Directs the compiler to create templates for module procedures and store them in file.o, MODULENAME.mod, or modulename.mod. These templates are used by IPA to inline/clone a routine. A USE statement makes the templates available to IPA.

• Default: modinline

[no]msgs

[no]msgs

Cause the compiler to write optimization messages to stderr. Similar information in a more-readable format can be obtained by using the -h list=m (-rm) option instead. Specifying the -h list=m option enables -h msgs.

• Default: nomsgs

[no]negmsgs

Cause the compiler to generate messages to stderr that indicate why optimizations such as vectorization or inlining did not occur in a given instance. The -O negmsgs option enables the -O msgs option. The -rm option enables the -O negmsgs option.

• Default: nonegmsgs

nointerchange

Inhibit the compiler’s attempts to interchange loops. Interchanging loops by having the compiler replace an inner loop with an outer loop can increase performance. The compiler performs this optimization by default.
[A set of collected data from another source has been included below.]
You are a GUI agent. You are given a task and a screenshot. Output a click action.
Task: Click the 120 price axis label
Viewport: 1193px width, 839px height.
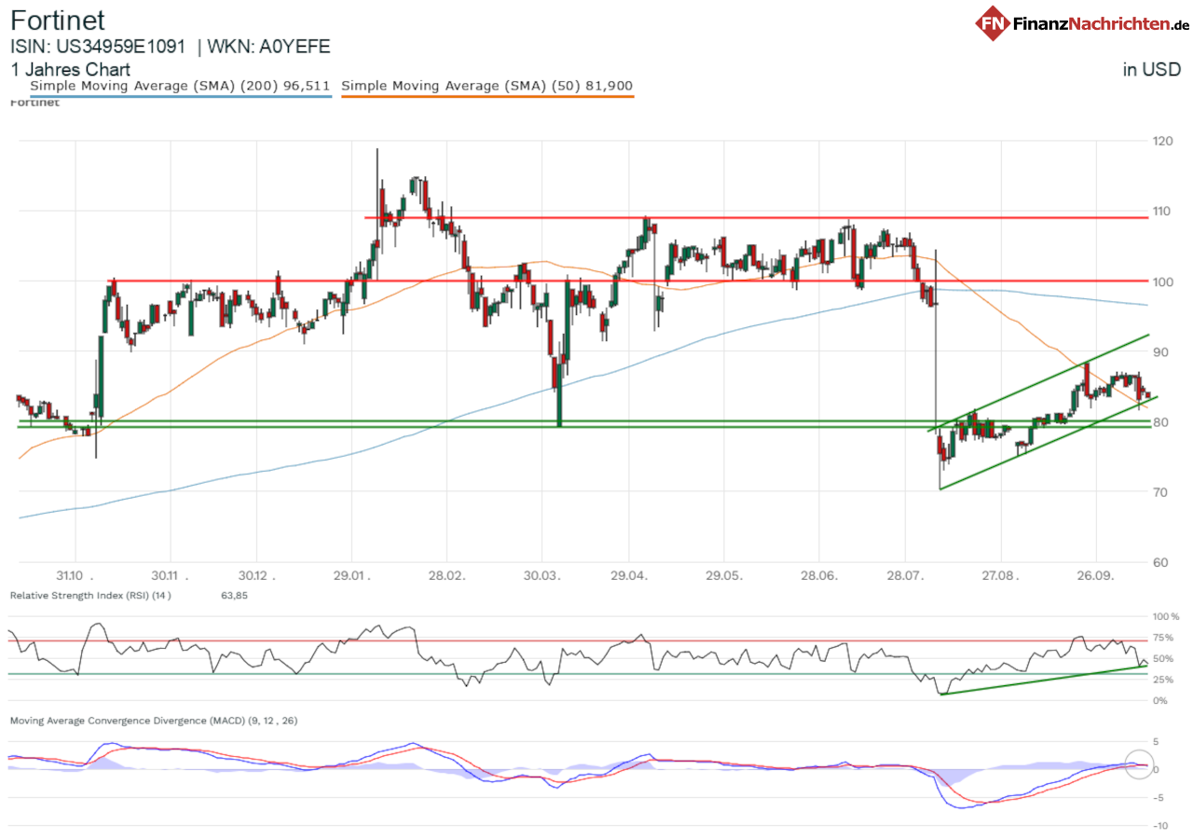(x=1160, y=141)
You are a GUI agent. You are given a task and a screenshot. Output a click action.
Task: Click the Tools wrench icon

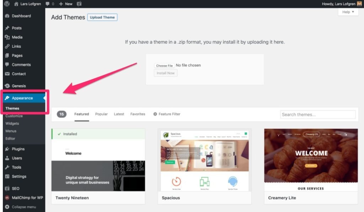pyautogui.click(x=7, y=167)
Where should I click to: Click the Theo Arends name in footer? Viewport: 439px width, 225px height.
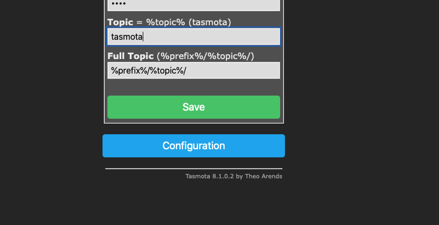tap(264, 176)
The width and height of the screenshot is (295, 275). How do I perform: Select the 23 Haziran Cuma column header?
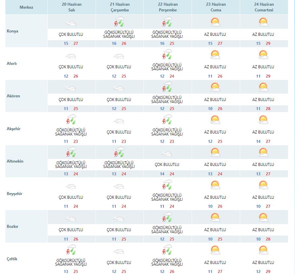[215, 7]
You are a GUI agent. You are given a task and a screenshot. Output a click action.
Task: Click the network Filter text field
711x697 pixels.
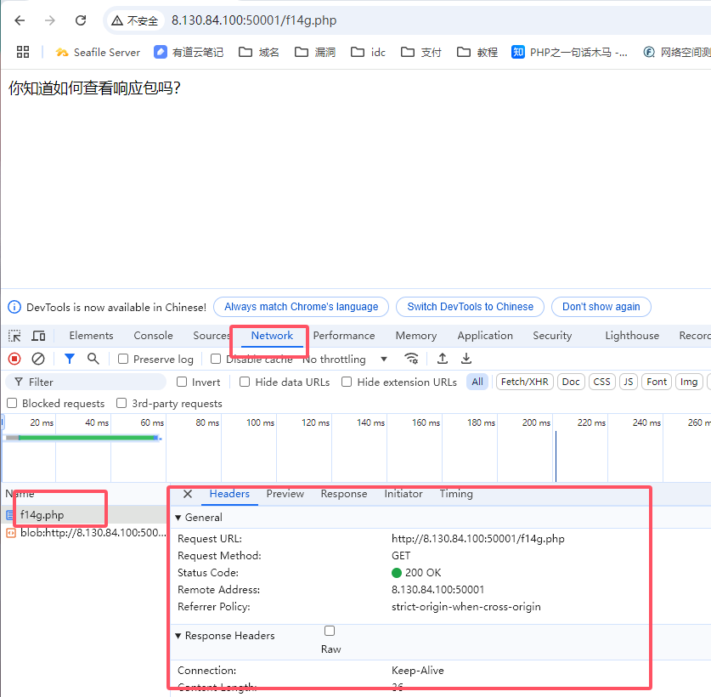[93, 382]
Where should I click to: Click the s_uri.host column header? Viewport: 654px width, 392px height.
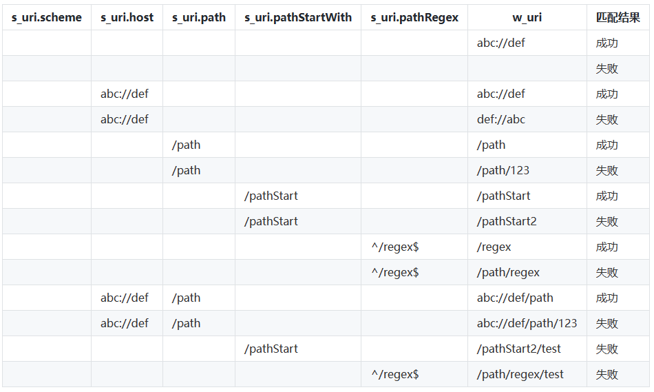[x=127, y=17]
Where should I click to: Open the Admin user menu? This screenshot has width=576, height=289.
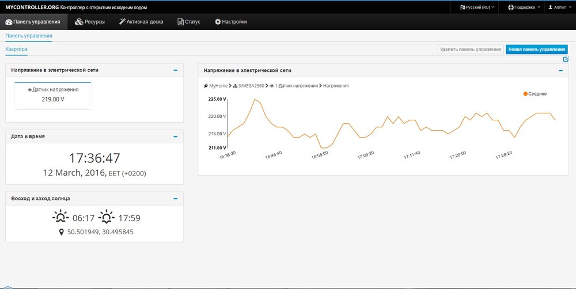click(x=560, y=7)
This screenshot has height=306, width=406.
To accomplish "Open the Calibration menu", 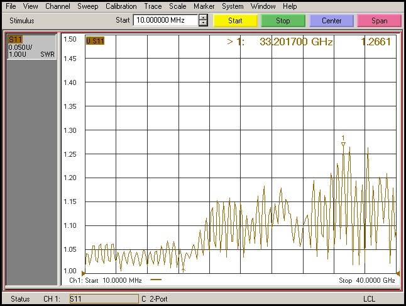I will click(121, 6).
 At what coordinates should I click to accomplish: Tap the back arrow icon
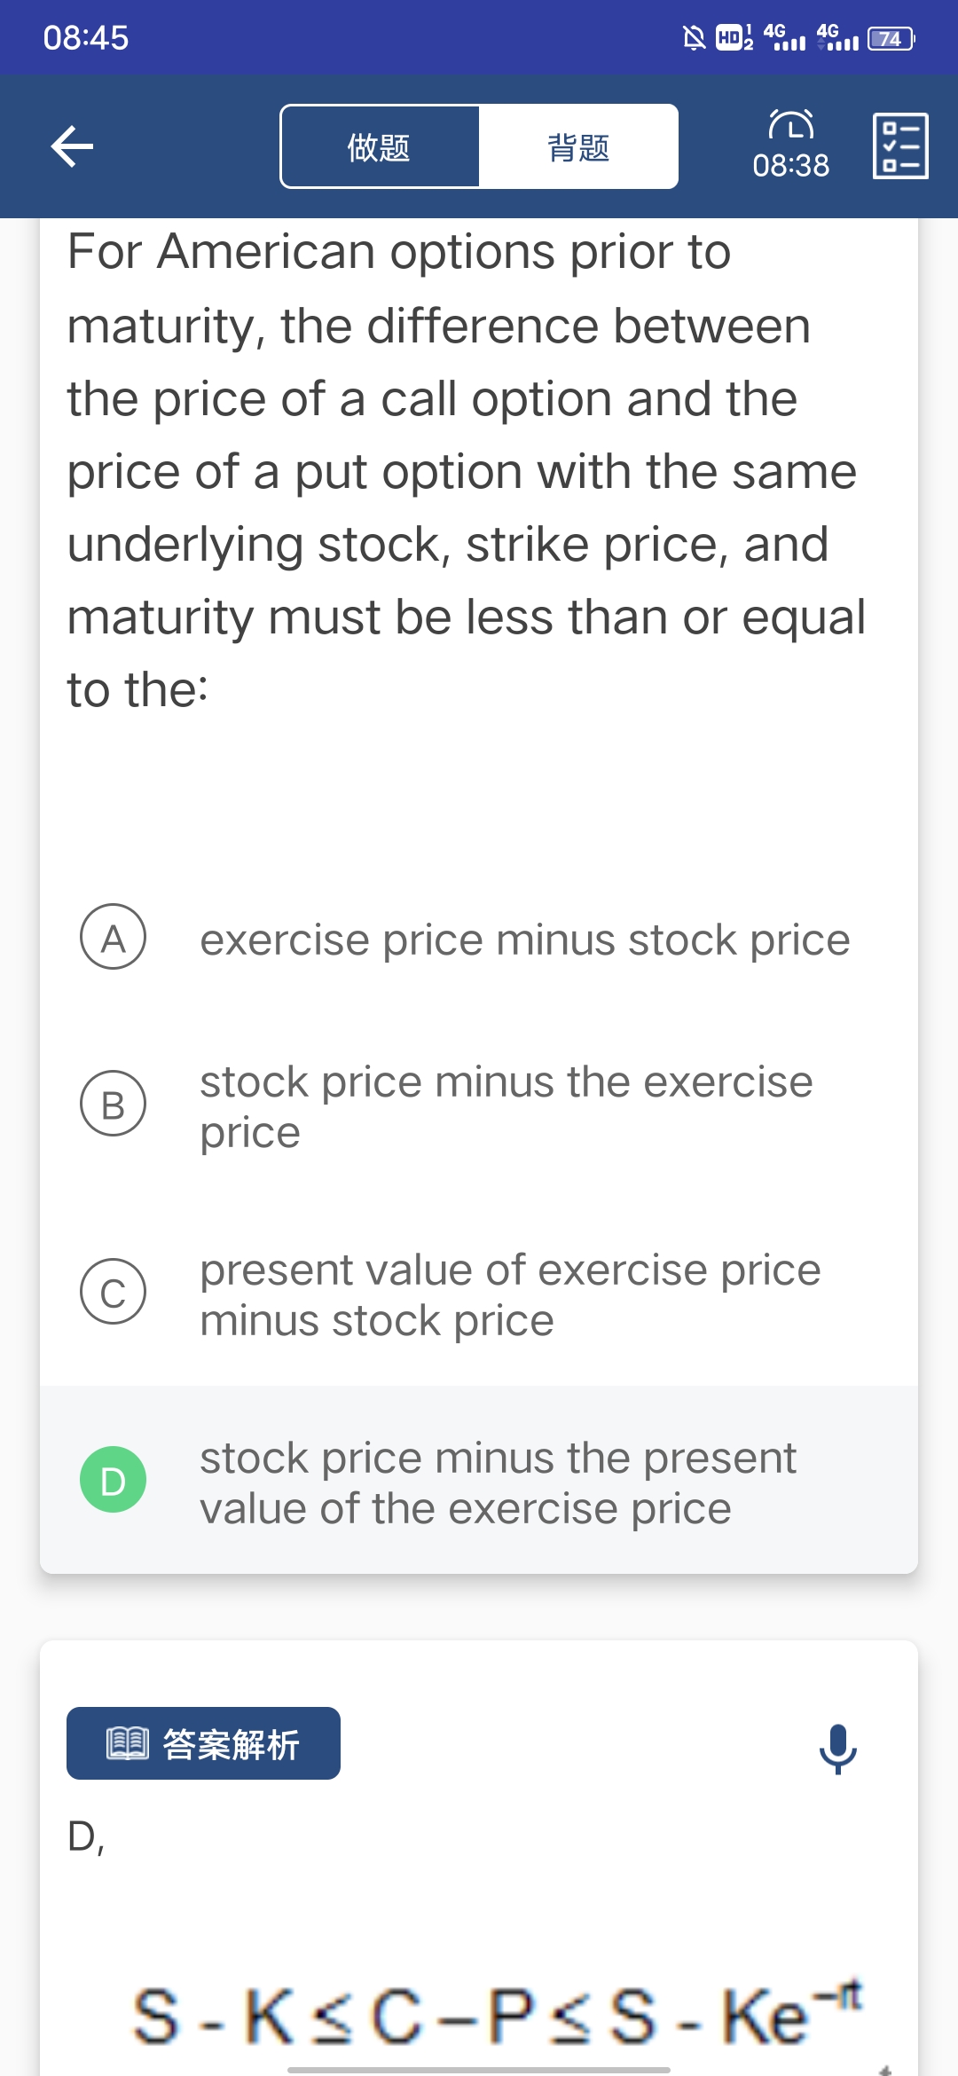(73, 146)
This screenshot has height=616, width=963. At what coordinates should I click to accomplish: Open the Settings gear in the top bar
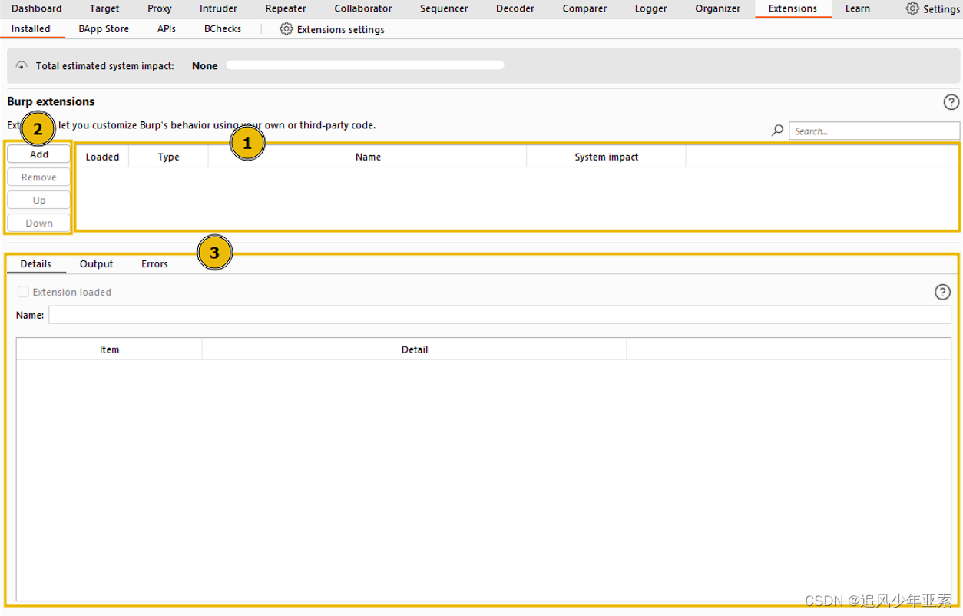pyautogui.click(x=912, y=8)
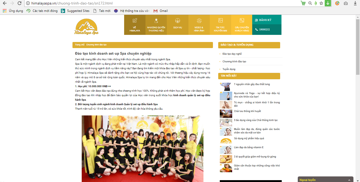Click the address bar URL field

coord(158,3)
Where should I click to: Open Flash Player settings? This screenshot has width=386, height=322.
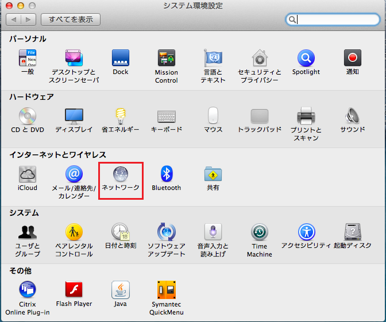pyautogui.click(x=74, y=290)
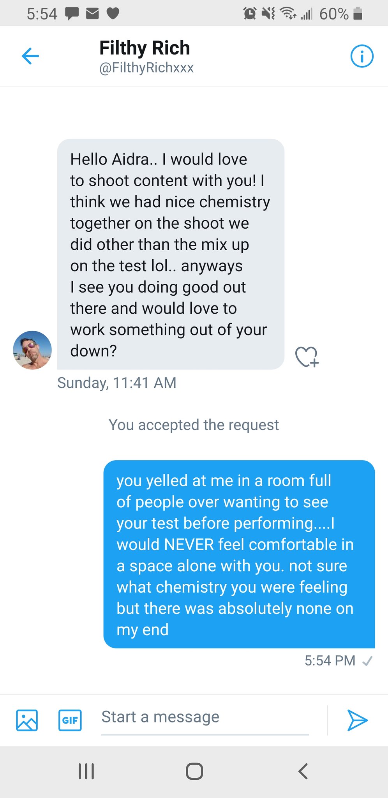
Task: Open the GIF picker
Action: pos(70,720)
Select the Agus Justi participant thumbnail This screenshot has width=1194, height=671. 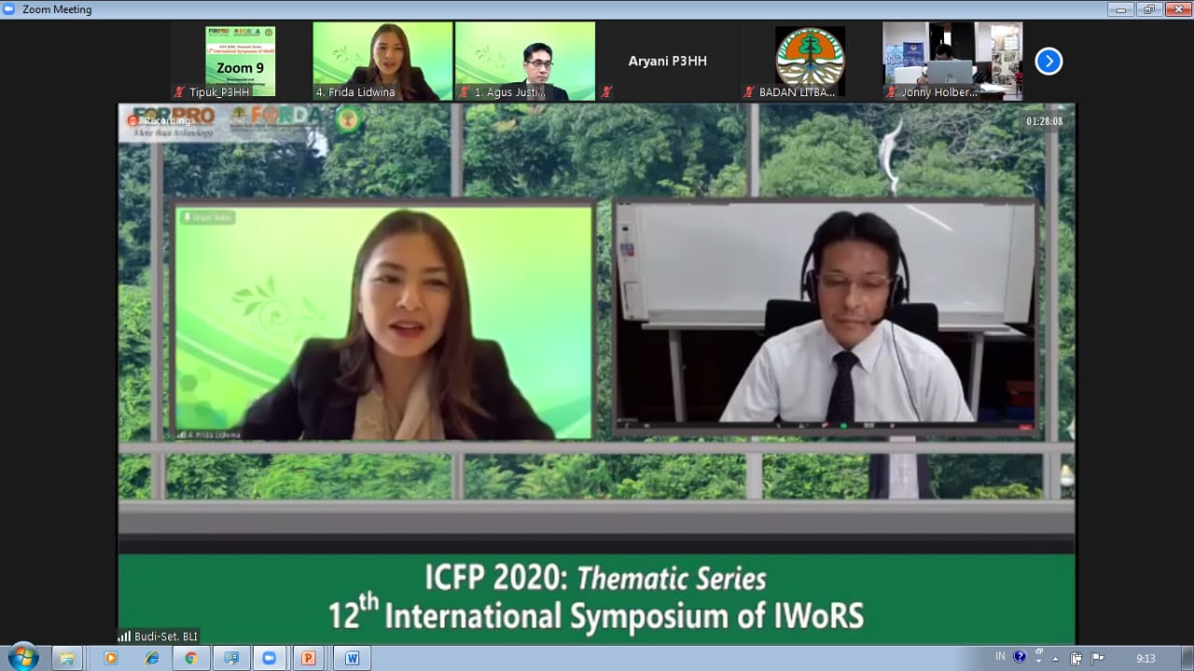point(524,61)
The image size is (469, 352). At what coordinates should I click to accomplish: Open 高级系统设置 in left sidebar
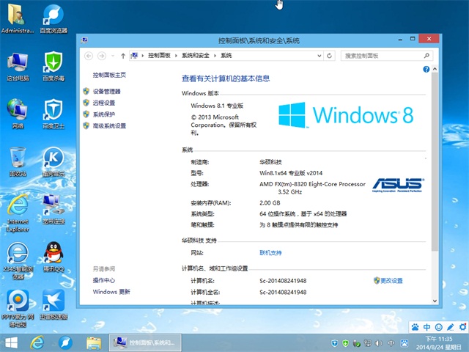[x=109, y=126]
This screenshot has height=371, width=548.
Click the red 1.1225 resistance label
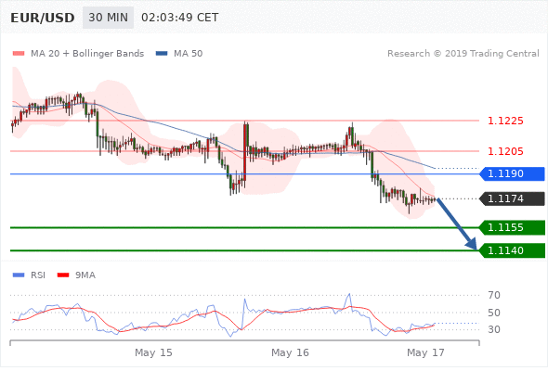[505, 121]
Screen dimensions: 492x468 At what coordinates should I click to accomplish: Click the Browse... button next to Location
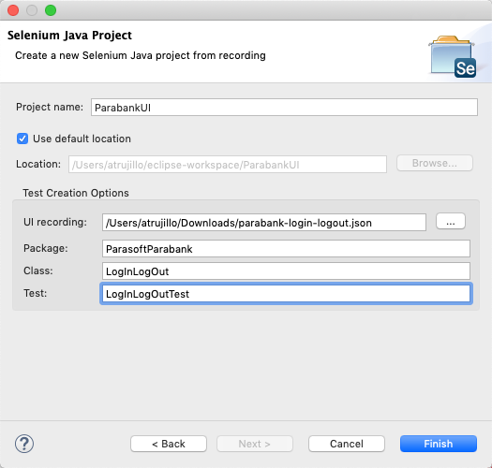pyautogui.click(x=435, y=163)
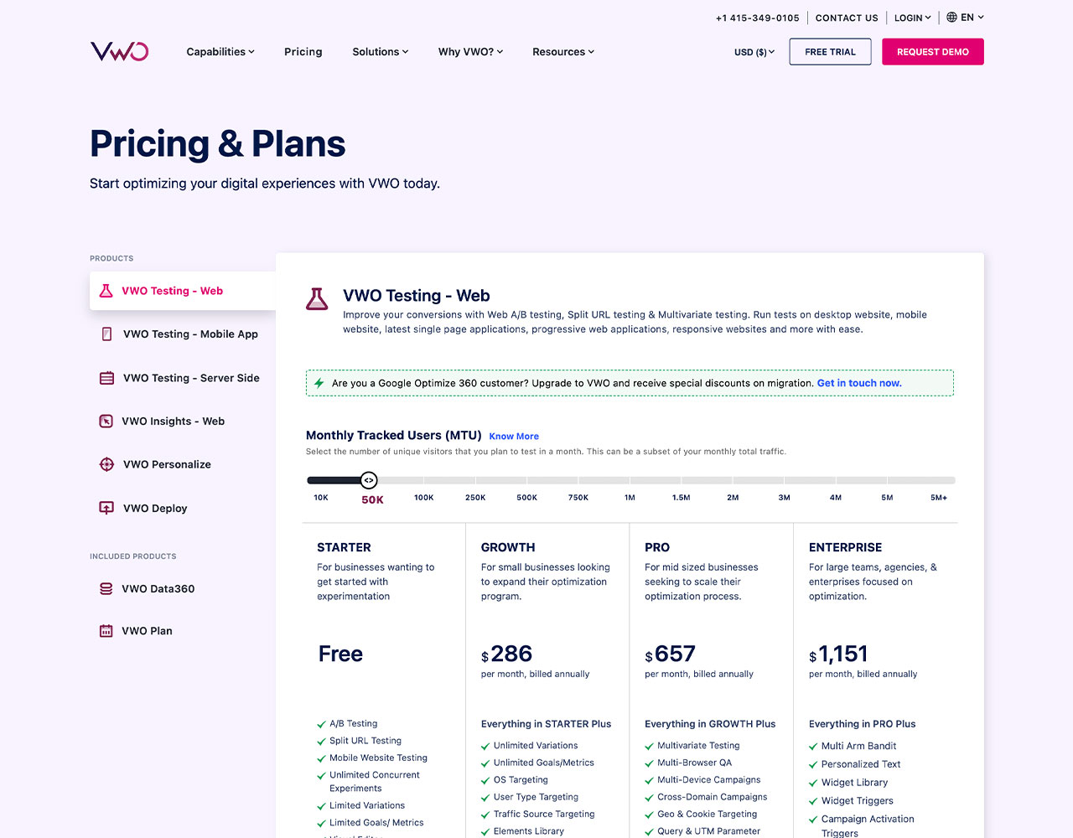Image resolution: width=1073 pixels, height=838 pixels.
Task: Click the VWO Deploy icon
Action: pos(106,508)
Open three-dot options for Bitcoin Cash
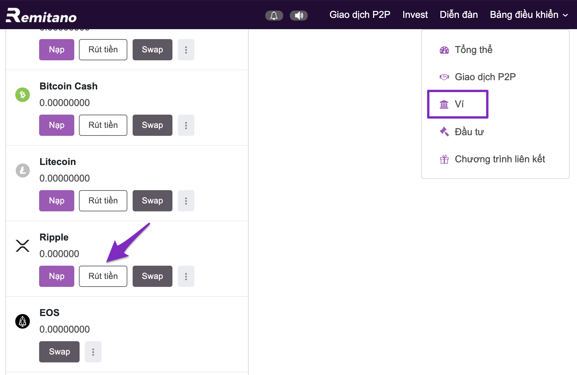 pyautogui.click(x=186, y=125)
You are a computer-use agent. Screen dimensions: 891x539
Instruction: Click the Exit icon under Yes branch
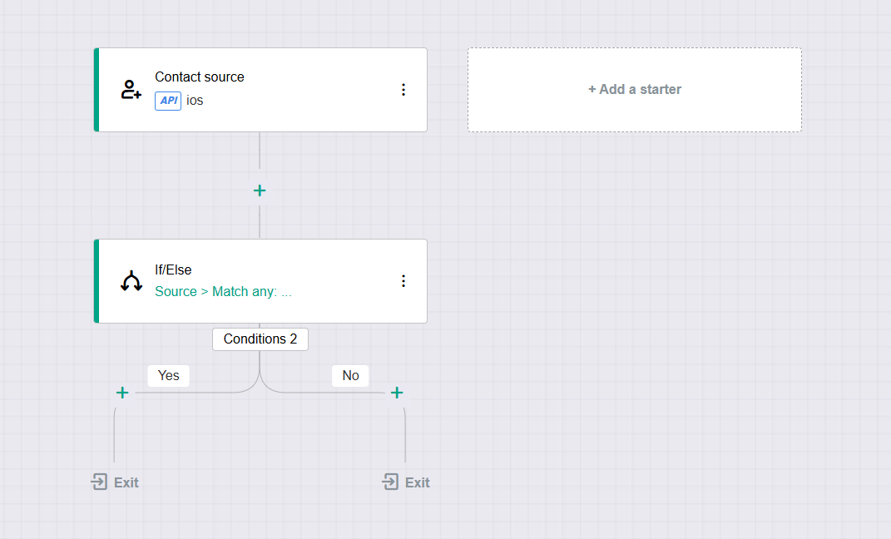(x=100, y=482)
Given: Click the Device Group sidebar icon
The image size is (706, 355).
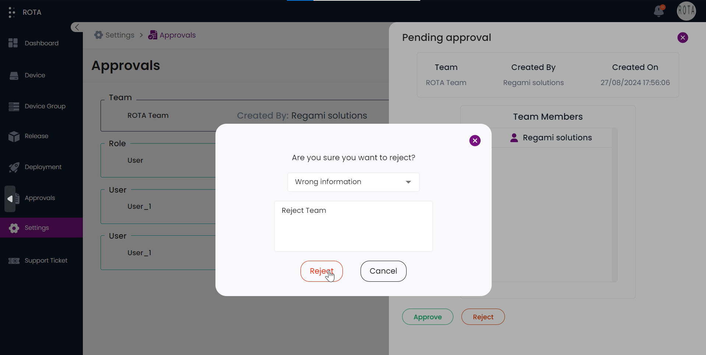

• Specifying the -O nointerchange option is equivalent to specifying a NOINTERCHANGE directive prior to every loop. To disable loop interchange on individual loops, use the NOINTERCHANGE directive.

[no]omp

Enable or disable compiler recognition of OpenMP directives. Using -O noomp is similar to the -O thread0 option, in that it disables OpenMP, but unlike -O thread0, noompdoes not affect autothreading. The -O [no]omp option is identical to the -h [no]omp option.

• Default: noomp

[no]overindex

Declares that there exists an array subscript applied to a multidimensional array such that the subscript exceeds the declared bounds of its dimension. Such a subscript still must result in an access to the same multidimensional array object.

• Default: nooverindex

[no]pattern

Enables pattern matching for library substitution. The pattern matching feature searches your code for specific code patterns and replaces them with calls to highly optimized routines.

• The -O pattern option is enabled only for optimization levels -O2, -O vector2 or higher; there is no way to force pattern matching for lower levels.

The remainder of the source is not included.